The Post fronts, and the New York Times goes inside, with reports on Republican presidential hopeful Fred Thompson's attempts to woo the GOP faithful. The Post compares the actor-turned-politician-turned-actor to his longtime friend Sen. John McCain, finding little space between the two on policy issues. Inside, the Post reports on Mitt Romney's graduation speech at Pat Robertson's Regent University—a valuable opportunity for the Mormon candidate to win over conservative Christians—while the New York Times picks up on Rudy Giuliani's plans to increase the size of the army if he becomes president.
The Post fronts the appointment of a conservative Northern Virginia priest, who recently left the Episcopal Church after accusing it of being too liberal, as a bishop in the Nigerian Anglican church. The New York Times also picks up the story, which highlights a growing rift between the Episcopal Church's liberal and conservative factions.
Below the fold, the Post looks back at Virginia Tech shooter Cho Seung-Hui's last year of life, revealing that last summer, Cho's mother sought help for her son at a local church, where the minister believed he needed deliverance from "demonic power."
The New York Times reports on the French presidential race, which conservative candidate Nicolas Sarkozy appears well-placed to win; the Los Angeles Times looks at the challenges the victor will face. Maureen Dowd casts an eye over Ségolène Royal's flawed campaign (TimesSelect subscription required).
As China prepares to host the 2008 Olympics, the Los Angeles Times fronts a report on the way the country treats athletes who are past their prime. After a lifetime of intense training, many fade into poverty and anonymity, beset by injuries that prevent them finding other work.
The New York Times fronts news that rumors of the death of shock radio were greatly exaggerated; two weeks after Don Imus left CBS, the paper's reporters spent a week listening to the radio and—amazingly—found the airwaves still full of Jewish jokes, Muslim jokes, gay jokes, and other crass stereotypes.

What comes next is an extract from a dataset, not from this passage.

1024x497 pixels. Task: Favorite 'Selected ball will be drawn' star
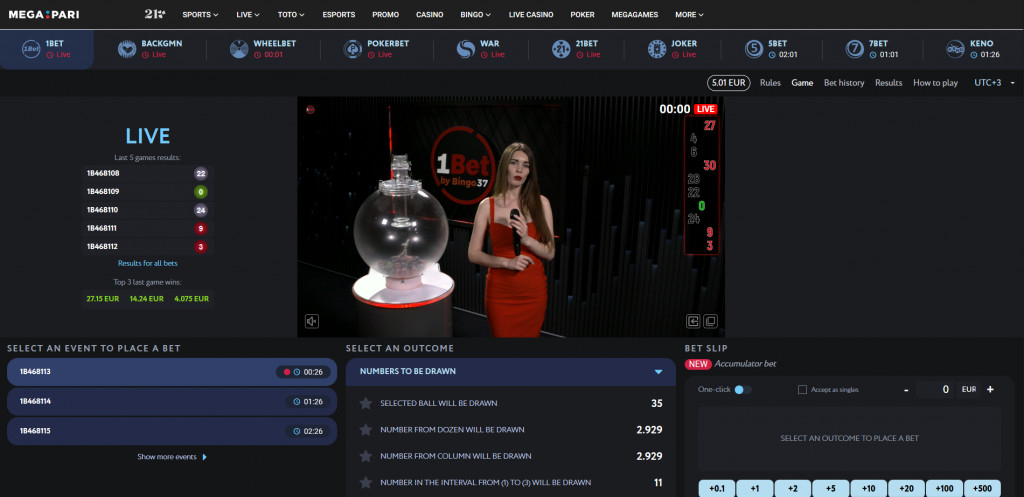point(365,404)
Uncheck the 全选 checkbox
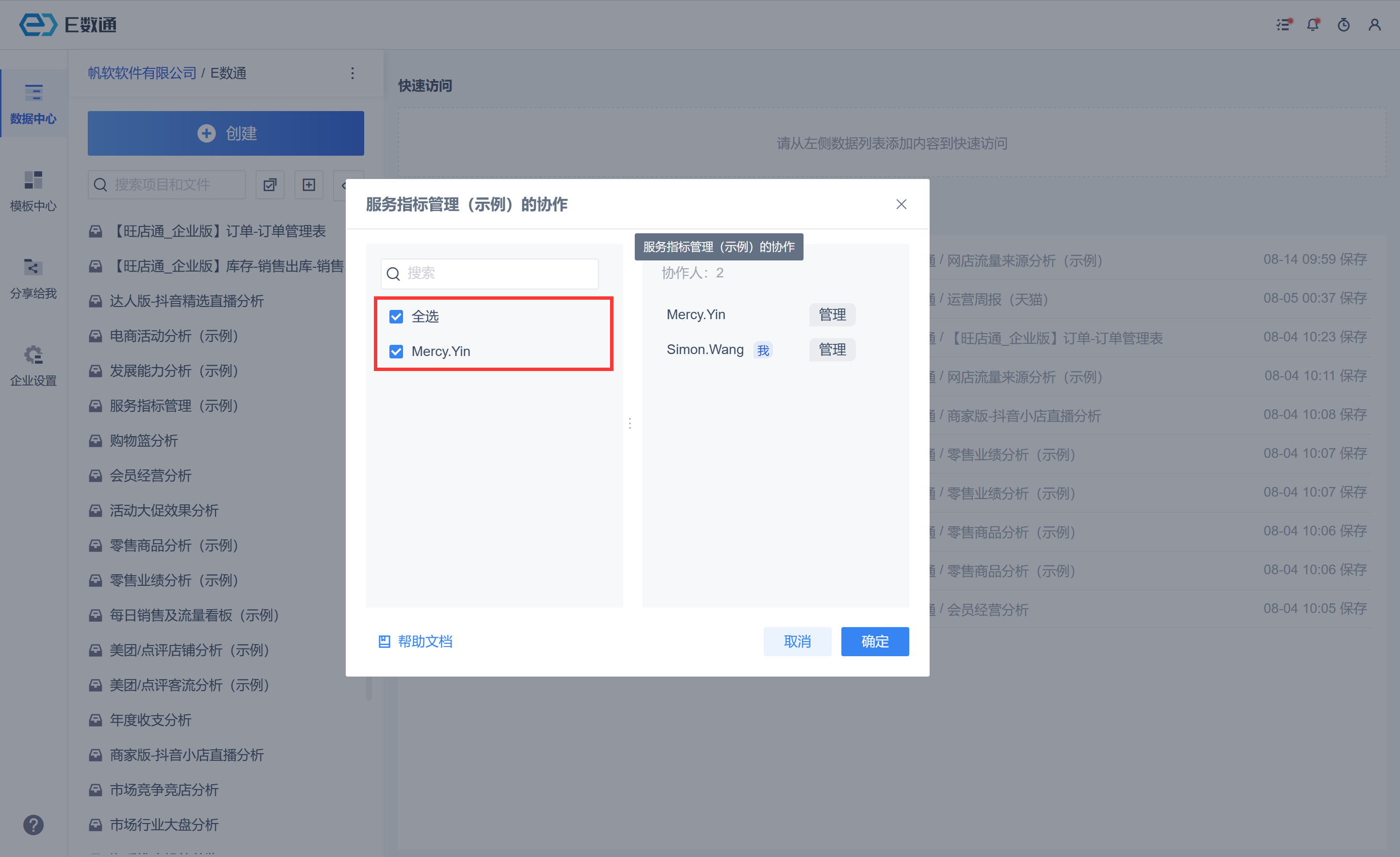1400x857 pixels. (396, 317)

The New York Times reports that New Jersey Gov. Jon Corzine is set to return to work Monday after breaking his leg, collarbone, sternum, and 11 ribs in a car wreck last month. The Post runs an AP interview with the governor, in which he admits he thought he would die from his injuries.
The Post reports on the "Shadow Wolves," a group of American Indian border-patrol officers who use traditional tracking methods to find drug smugglers along the Mexican border.
Britain's Queen Elizabeth attended the Kentucky Derby yesterday; the Post reports on her lime-green dress and her outspoken husband. Meanwhile, the New York Times takes a look at Tony Blair as he prepares to hand in his long-awaited notice this week.
The Post gives its Book World cover to Bob Woodward's barbed review of George Tenet's "remarkable, important and often unintentionally damning" memoirs. Writing in the New York Times, Frank Rich also takes a jab at Tenet but says it's Condi who really needs to have her feet held to the fire (TimesSelect subscription required).